*** Opening MATERIAL TO PROCESS ***

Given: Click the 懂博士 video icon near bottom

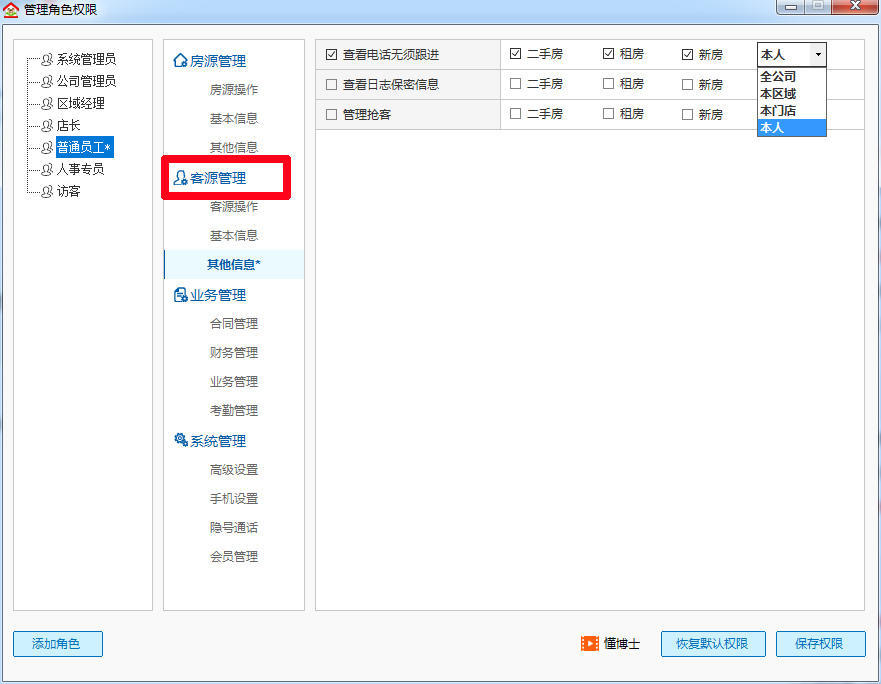Looking at the screenshot, I should pyautogui.click(x=590, y=644).
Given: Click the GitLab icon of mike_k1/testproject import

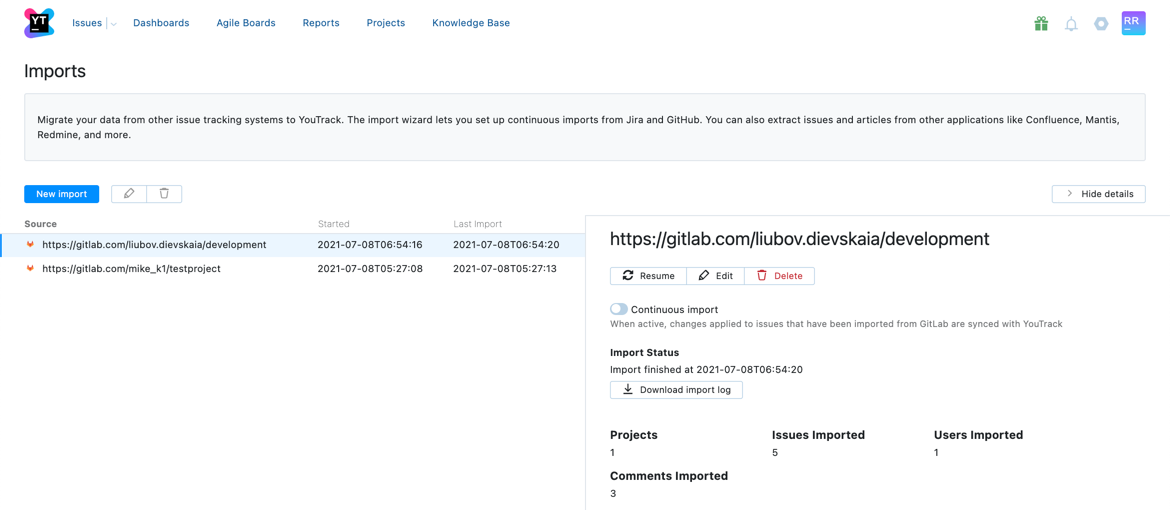Looking at the screenshot, I should [31, 268].
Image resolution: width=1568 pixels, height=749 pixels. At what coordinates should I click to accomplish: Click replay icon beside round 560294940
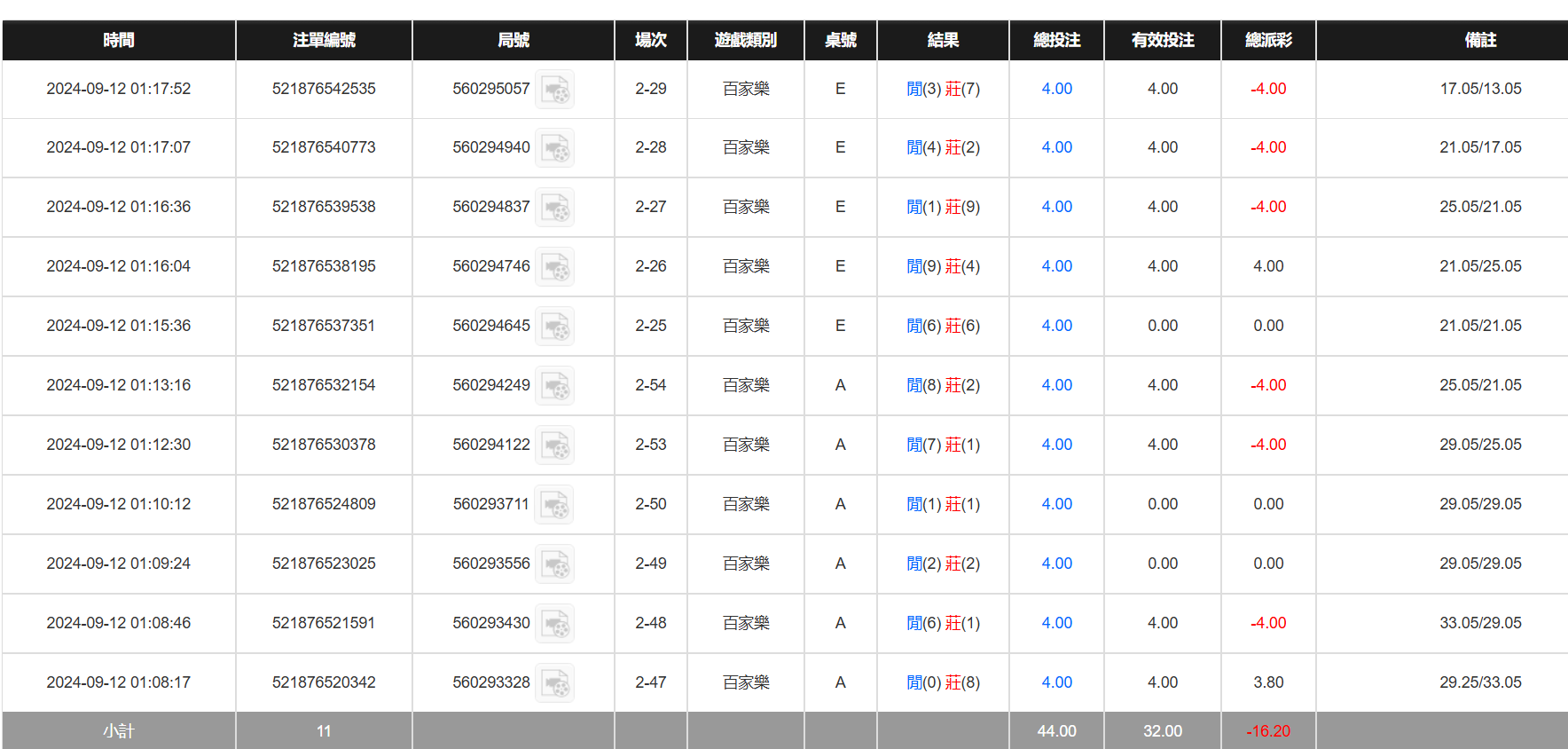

*** Closing MATERIAL TO PROCESS ***

TASK TO CARRY OUT | Before you return the listing exactly, strip out its pictures.

ANSWER |
Given: Click the 懂博士 video icon near bottom

Looking at the screenshot, I should pyautogui.click(x=590, y=644).
Given: Click the GitLab icon of mike_k1/testproject import

Looking at the screenshot, I should [31, 268].
Image resolution: width=1568 pixels, height=749 pixels. At what coordinates should I click to accomplish: Click replay icon beside round 560294940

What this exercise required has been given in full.